- [Texte]
····················

« Curios » de Richard Marsh. Recueil de nouvelles traduit par Jean –Daniel Brèque. Editions Rivière Blanche, collection « Baskerville » N°4. Couverture de Aurélien Hubert.
Vous avez dit bizarre...?
Les gens sont-ils vraiment curieux ? Voilà une question que je me suis souvent posée. Curieux, curiosité, Curios: une faculté qui pousse l'individu à apprendre, à voir, à connaître, à s'intéresser au monde qui l'entoure. Elle peut toucher différents domaines et n'a pas de cadre restrictif. Elle englobe un vaste éventail de possibilités. Mais la curiosité peut-être pathologique et bien souvent à trop vouloir ce que l'on ne peut pas atteindre, une histoire des plus banale peut se transforme en tragédie.
Avec le roman de Richard Marsh « Curios » il se passe un drôle de mécanisme, la mise en marche d'un processus complexe que seul pourra comprendre l'individu le plus étrange et incompréhensible qui soit : Le collectionneur !
J'ai rencontré pour la première fois Richard Marsh au détour de cette collection mythique, probablement la plus intéressante des années 80, les « Nouvelles éditions Oswald ». Je me rappelle de la mise en appétit faite par la préface de Richard D.Nolane et m'être plongé sans retenues dans cette sombre histoire de malédiction égyptienne, traduite à l'époque par un certain Jean-Daniel Brèque. J'avais pris beaucoup de plaisir avec le style de l'auteur et cette soudaine boulimie que je semblais éprouver pour cet illustre inconnu à l'époque ne put être rassasiée en raison du manque évident d'intérêt que semblait lui porter la majorité des éditeurs. L'attente fut longue et c'est avec un immense plaisir que j'ai découvert ce « Curios » dans la collection Baskerville.

····················

- [Consignes]
[1] Relevez tous les noms de personnes cités dans la critique de « Curios ».
[2] Reprenez la critique de « Curios » à la suite de sa dernière phrase et poursuivez-la.
Les données n'ont aucun rôle dans ce travail.

- [Données extraites]

····················

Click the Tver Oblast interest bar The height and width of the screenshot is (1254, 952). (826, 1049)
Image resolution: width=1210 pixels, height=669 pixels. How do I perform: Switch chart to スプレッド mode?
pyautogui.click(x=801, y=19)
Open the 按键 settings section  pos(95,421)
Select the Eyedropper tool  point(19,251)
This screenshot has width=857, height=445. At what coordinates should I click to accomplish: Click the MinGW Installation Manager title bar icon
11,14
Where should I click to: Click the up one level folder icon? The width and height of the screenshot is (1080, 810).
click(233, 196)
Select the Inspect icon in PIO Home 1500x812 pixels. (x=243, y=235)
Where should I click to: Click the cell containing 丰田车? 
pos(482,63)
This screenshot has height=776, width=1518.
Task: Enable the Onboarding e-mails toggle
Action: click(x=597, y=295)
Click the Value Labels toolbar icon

····················

- [Corrigés]
[1] Richard Marsh, Jean-Daniel Brèque, Aurélien Hubert, Richard D. Nolane

[2]
Après avoir acquis ce magnifique ouvrage, rétroactivement en y réfléchissant bien, je me suis retrouvé dans la peau de l'amateur d'objets introuvables qui vient de découvrir une rareté et compte bien la garder jalousement pour lui. La couverture en elle même est une sacrée réussite, originale et atypique, l'objet en premier plan semble vous regarder et vous pénétrer au plus profond de votre fibre de lecteur en vous disant : « Achète moi ! » : L'ouvrage serait-il donc possédé pour qu'il me fasse une telle impression ?
Une belle couverture est à mon à mon avis déterminante pour l'achat d'un livre et de ce coté, nul doute que l'artiste est parvenu à accrocher le chaland.
Mais la beauté de l'illustration ne faisant pas la qualité du texte qu'il abrite, inutile de vous dire que je me suis précipité avec un grand plaisir dans ce « Curios » aux promesses tant attendues.
La préface de Jean-Daniel Brèque est des plus érudite et passionnante, une constante chez cet anthologiste, nous faisant ainsi revivre les étapes déterminantes de ce singulier personnage pour qui l'écriture fut vraiment une raison d'être. Je ne vais pas vous faire un résumé de sa vie, il vous suffira de la découvrir par vous même, mais il est absolument incroyable qu'un auteur si prolifique, occupe une aussi petite place dans le catalogue des éditeurs. Une injustice fort heureusement provisoire, que la collection « Baskerville » semble vouloir réparer au plus vite.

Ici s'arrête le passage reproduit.